I recalled Susan's eyes speaking with adult desperation, Johnny's blood-stained lips.
"Where do these consciousness fragments come from?" I asked, though I already feared the answer.
Blake's smile widened, revealing teeth too perfect to be natural.
"From the substitute teachers, naturally. Your forty-six predecessors have been processed, fragmented, and distributed throughout our little collection. Nothing wasted."
"But how did I know their names?" I demanded. "No one told me Susan's name, yet I knew it immediately."
Blake nodded appreciatively, like a professor whose student has asked a particularly insightful question.
"A fascinating side effect of the system. Proximity to the children creates a resonance between your intact consciousness and the fragments stored within them. You're not receiving complete memories but information echoes. The children's original identities leak through, allowing you to 'know' things you've never been told."
"This is precisely why the rules exist—to regulate this resonance. Without such safeguards, you'd be flooded with fragmentary memories and perceptions from dozens of different consciousnesses. Most minds shatter under such pressure."
"Each teacher yields between fifty and eighty viable fragments, which we distribute optimally among the children. This preserves valuable knowledge and experience while maintaining our living archive system."
The horrific elegance of the system was becoming clear.
"So the children are essentially… organic hard drives?"
"A crude but not inaccurate analogy," Blake conceded. "Though they're far more sophisticated than mere storage devices.

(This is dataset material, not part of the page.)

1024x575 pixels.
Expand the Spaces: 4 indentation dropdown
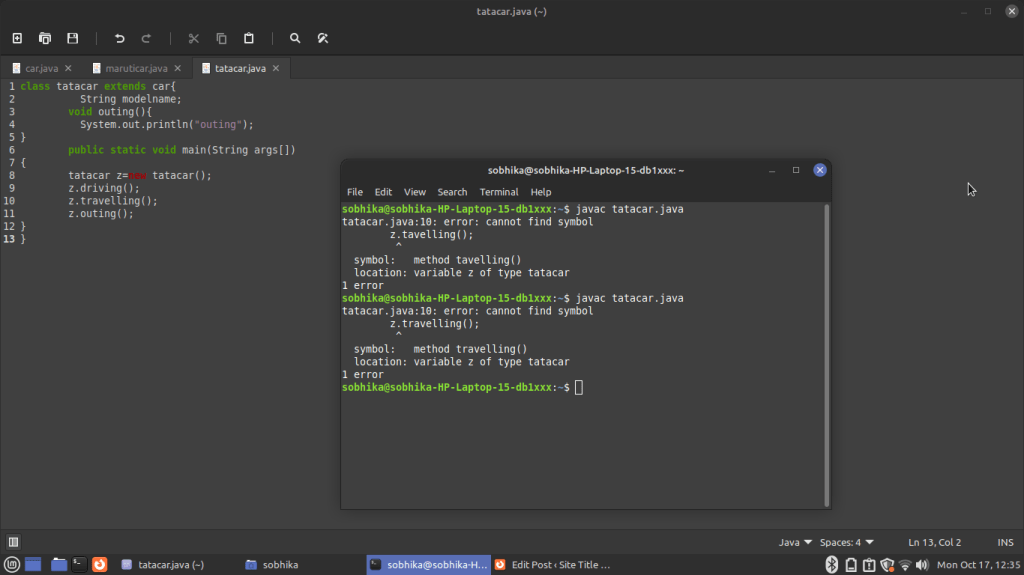click(846, 542)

The fragments remain active—thinking, feeling, remembering—just trapped in shared vessels they cannot control."
"This is true immortality—not preserving decaying flesh but consciousness itself. These children can survive for centuries with proper maintenance, and the fragments within them will persist indefinitely, experiencing a form of eternal life."

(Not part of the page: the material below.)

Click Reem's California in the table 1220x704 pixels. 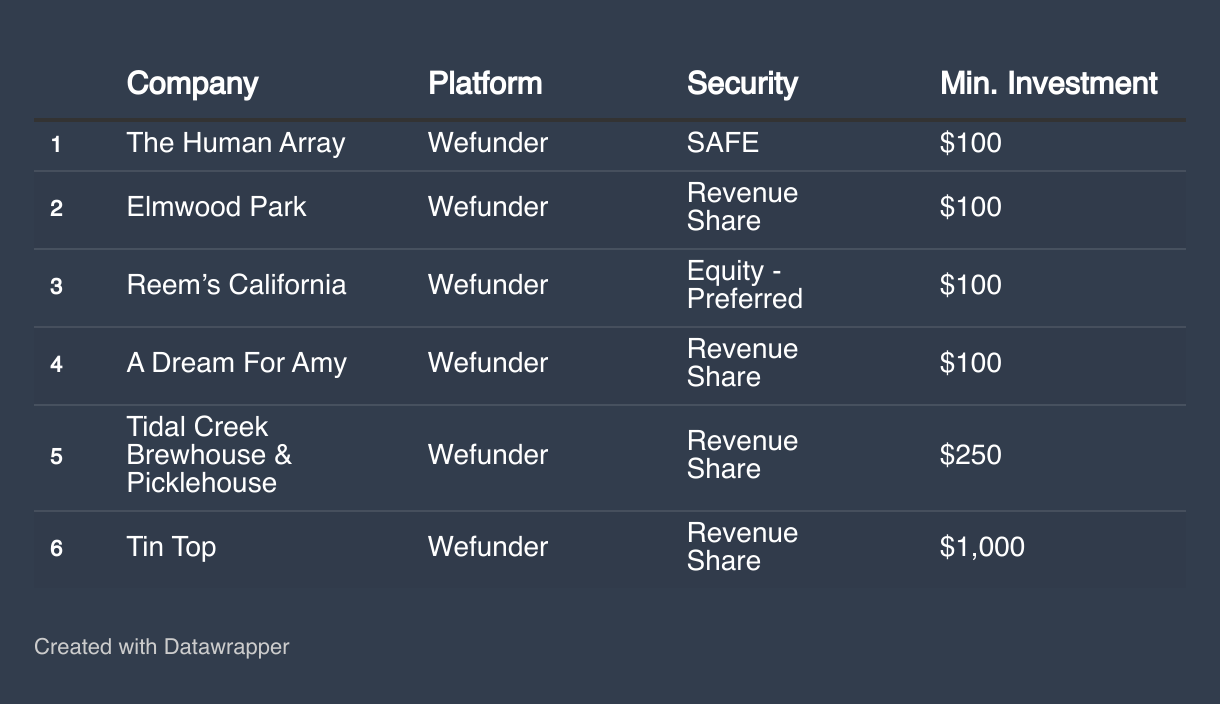click(x=236, y=285)
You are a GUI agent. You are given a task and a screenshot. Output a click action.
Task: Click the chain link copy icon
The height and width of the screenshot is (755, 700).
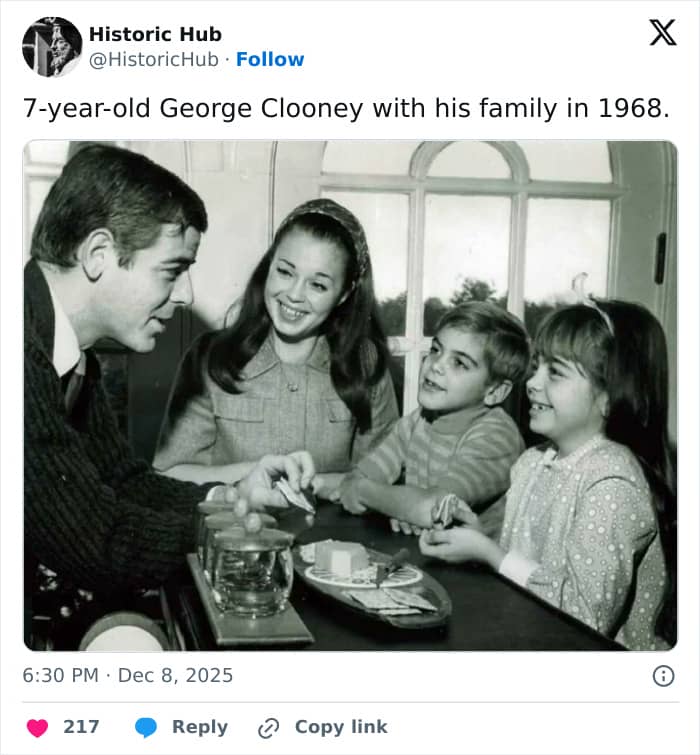pyautogui.click(x=268, y=727)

Nausea washed over me in waves. "And that's… that's what awaits me?"
Blake inclined his head slightly.
"Naturally. Your consciousness will be fragmented and distributed throughout our collection. Your memories, knowledge, experiences—all preserved indefinitely. In a very real sense, you'll achieve immortality few humans ever experience."

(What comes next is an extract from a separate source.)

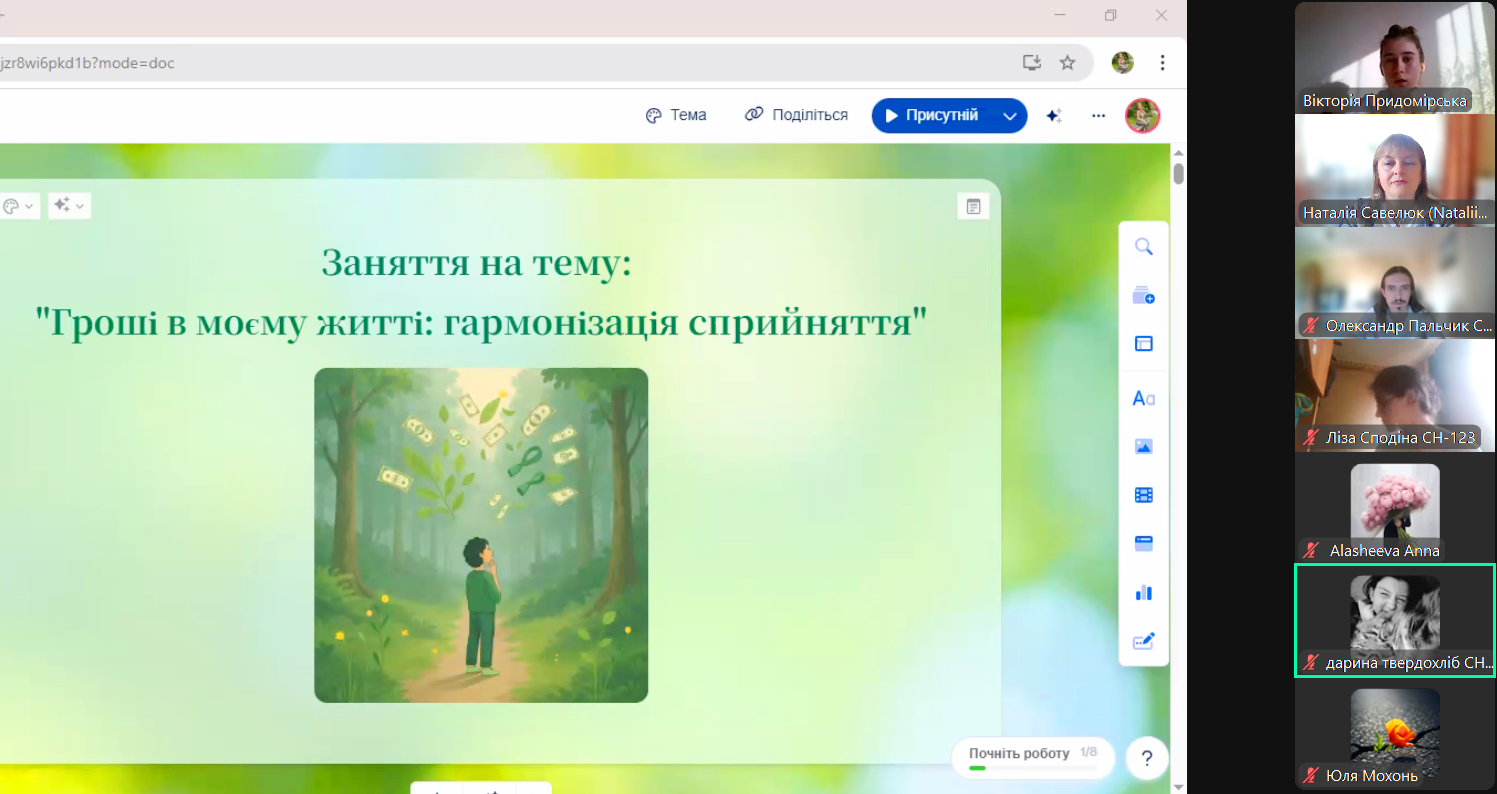Screen dimensions: 1497x794
Task: Click the AI sparkle icon in the top bar
Action: point(1053,115)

"That's not immortality!" I shouted, finding my courage. "It's enslavement! Torture!"
"For the individual fragments, perhaps," Blake replied with clinical detachment. "But for the collective system, it represents evolution—a new form of existence transcending the limitations of individual identity and mortality."
He turned toward the bank of monitors, his silhouette stark against their glow.
"Each teacher has contributed to this grand design. Their consciousness fragments continue to exist, to learn, to evolve within our system. Isn't that a more meaningful eternity than rotting in the ground?"